Die Anhörungen des Untersuchungsausschusses zur Verwaltung der Mittel aus dem Europäischen Sozialfonds wurden am Montag fortgesetzt.

Wie Ausschussvorsitzende Elena Artioli erklärt, hätten die beiden leitenden Beamten von Kommunikationsschwierigkeiten mit dem ESF-Amt berichtet.

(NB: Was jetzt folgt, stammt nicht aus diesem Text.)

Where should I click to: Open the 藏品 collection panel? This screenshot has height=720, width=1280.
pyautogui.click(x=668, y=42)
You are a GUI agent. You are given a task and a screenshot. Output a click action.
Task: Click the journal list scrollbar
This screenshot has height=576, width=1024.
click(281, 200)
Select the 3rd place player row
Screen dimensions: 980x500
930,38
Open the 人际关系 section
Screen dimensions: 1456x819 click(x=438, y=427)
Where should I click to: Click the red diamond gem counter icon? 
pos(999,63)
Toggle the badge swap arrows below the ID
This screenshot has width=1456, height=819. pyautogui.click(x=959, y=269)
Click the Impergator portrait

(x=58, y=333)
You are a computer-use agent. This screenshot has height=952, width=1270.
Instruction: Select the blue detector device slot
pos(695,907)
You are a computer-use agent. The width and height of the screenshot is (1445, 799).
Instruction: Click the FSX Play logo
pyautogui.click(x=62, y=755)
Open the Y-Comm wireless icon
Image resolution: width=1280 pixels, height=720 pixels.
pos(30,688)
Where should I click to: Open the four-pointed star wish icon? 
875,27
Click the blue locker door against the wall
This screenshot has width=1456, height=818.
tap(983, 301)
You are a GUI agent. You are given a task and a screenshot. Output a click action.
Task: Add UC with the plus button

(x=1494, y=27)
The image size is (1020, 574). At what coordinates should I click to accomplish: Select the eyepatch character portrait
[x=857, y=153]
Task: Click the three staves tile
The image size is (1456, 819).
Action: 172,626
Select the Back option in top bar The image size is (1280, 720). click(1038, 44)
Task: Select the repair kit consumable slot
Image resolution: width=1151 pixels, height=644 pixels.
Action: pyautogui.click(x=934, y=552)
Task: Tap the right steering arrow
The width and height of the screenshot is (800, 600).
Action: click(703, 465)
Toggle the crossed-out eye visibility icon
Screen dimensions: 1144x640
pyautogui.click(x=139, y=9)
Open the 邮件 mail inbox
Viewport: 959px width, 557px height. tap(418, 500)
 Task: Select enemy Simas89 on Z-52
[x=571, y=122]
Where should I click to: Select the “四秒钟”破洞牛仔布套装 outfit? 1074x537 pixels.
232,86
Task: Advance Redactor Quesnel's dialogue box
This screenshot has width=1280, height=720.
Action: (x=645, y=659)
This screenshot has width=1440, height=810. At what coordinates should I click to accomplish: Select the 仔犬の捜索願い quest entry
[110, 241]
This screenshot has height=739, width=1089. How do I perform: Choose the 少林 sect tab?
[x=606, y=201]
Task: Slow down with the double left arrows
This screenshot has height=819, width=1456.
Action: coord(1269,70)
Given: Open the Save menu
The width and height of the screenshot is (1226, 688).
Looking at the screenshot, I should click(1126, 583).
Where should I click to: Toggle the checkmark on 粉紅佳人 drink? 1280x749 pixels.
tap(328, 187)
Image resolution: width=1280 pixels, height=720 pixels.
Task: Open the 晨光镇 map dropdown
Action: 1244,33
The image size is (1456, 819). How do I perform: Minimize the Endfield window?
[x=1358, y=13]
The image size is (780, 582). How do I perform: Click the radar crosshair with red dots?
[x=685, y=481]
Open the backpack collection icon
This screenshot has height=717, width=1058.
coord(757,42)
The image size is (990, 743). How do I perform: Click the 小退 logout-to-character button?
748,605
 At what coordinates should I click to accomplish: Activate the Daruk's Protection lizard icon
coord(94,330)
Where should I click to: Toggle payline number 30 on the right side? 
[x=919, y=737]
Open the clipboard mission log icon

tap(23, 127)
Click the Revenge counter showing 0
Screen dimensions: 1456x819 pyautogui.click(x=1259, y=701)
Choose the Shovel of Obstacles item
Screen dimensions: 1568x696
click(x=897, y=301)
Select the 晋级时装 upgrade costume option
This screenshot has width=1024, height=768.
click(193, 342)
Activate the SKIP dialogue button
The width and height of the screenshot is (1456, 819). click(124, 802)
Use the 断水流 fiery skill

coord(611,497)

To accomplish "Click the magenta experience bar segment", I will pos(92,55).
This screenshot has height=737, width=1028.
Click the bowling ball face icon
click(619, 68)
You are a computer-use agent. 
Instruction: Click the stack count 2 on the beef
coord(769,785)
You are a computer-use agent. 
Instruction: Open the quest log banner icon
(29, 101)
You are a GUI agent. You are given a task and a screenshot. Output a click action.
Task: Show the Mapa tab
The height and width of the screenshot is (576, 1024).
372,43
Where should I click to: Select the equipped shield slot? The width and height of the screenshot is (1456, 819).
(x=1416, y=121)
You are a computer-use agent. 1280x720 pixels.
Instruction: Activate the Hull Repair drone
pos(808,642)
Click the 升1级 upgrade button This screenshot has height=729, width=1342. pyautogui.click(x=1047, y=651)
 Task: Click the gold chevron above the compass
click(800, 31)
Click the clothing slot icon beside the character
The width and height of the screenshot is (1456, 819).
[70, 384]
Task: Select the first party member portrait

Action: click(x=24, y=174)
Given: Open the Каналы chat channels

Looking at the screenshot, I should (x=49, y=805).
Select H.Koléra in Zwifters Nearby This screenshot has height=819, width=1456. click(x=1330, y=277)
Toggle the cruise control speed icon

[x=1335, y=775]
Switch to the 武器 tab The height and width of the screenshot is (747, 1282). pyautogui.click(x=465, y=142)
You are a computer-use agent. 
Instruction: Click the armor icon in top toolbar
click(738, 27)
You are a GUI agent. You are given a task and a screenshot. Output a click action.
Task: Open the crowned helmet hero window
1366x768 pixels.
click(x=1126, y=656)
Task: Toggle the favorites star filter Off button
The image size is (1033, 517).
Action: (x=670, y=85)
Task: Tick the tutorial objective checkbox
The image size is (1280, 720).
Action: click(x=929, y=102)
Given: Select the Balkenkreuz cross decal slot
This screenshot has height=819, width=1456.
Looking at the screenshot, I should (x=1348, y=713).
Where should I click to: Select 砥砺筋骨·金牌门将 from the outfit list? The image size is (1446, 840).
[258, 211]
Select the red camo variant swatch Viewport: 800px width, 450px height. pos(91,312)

Demnach habe dieses Amt, das die Vergabe der Mittel verwalte, auf die Einwände der EU-Behörden zu einzelnen Projekten zwar sehr umfangreiche, aber kaum verständlich gegliederte Gegendarstellungen geliefert, die nicht geeignet waren, die Aussetzung der Beiträge abzuwenden.

Probleme beim Vergabeamt

„Auch die EU ist der Meinung, dass die Prüfstelle funktioniert und dass die Probleme stets vom Vergabeamt gekommen sind", erklärt Artioli, „es gab anscheinend nicht einmal einen Plan, um die Gegendarstellungen zu den beanstandeten Projekten termingerecht nach Brüssel zu schicken.

Daher wollen wir jetzt auch überprüfen, ob die geforderte Dokumentation effektiv dorthin geschickt wurde."

Zur nächsten Sitzung des Ausschusses, die für den 9. März einberufen wird, werden Vertreter von acht Projekten eingeladen, die von den EU-Stellen beanstandet wurden.